**What to do**
Copy the material below line for line, with no change to any wording, spacing, or punctuation.

**Given data**
━━━━━━━━

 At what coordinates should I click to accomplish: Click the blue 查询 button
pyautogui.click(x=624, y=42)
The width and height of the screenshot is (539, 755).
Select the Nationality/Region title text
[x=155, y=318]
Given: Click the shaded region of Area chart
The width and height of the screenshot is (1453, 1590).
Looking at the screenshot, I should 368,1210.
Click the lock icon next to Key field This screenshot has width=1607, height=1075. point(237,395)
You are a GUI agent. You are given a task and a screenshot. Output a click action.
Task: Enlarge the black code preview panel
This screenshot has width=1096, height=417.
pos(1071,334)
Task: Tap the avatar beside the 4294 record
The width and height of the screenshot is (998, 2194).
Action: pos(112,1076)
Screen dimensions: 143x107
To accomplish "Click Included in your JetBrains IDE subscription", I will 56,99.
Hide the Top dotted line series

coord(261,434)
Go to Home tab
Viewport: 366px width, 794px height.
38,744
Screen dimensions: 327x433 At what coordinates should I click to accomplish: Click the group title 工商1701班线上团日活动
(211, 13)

━━━━━━━━

**Exercise output**
 At what coordinates should I click to accomplish: Click the blue 查询 button
pyautogui.click(x=624, y=42)
The width and height of the screenshot is (539, 755).
Select the Nationality/Region title text
[x=155, y=318]
Given: Click the shaded region of Area chart
The width and height of the screenshot is (1453, 1590).
Looking at the screenshot, I should 368,1210.
Click the lock icon next to Key field This screenshot has width=1607, height=1075. point(237,395)
You are a GUI agent. You are given a task and a screenshot. Output a click action.
Task: Enlarge the black code preview panel
This screenshot has width=1096, height=417.
pos(1071,334)
Task: Tap the avatar beside the 4294 record
The width and height of the screenshot is (998, 2194).
Action: pos(112,1076)
Screen dimensions: 143x107
To accomplish "Click Included in your JetBrains IDE subscription", I will 56,99.
Hide the Top dotted line series

coord(261,434)
Go to Home tab
Viewport: 366px width, 794px height.
38,744
Screen dimensions: 327x433 At what coordinates should I click to accomplish: Click the group title 工商1701班线上团日活动
(211, 13)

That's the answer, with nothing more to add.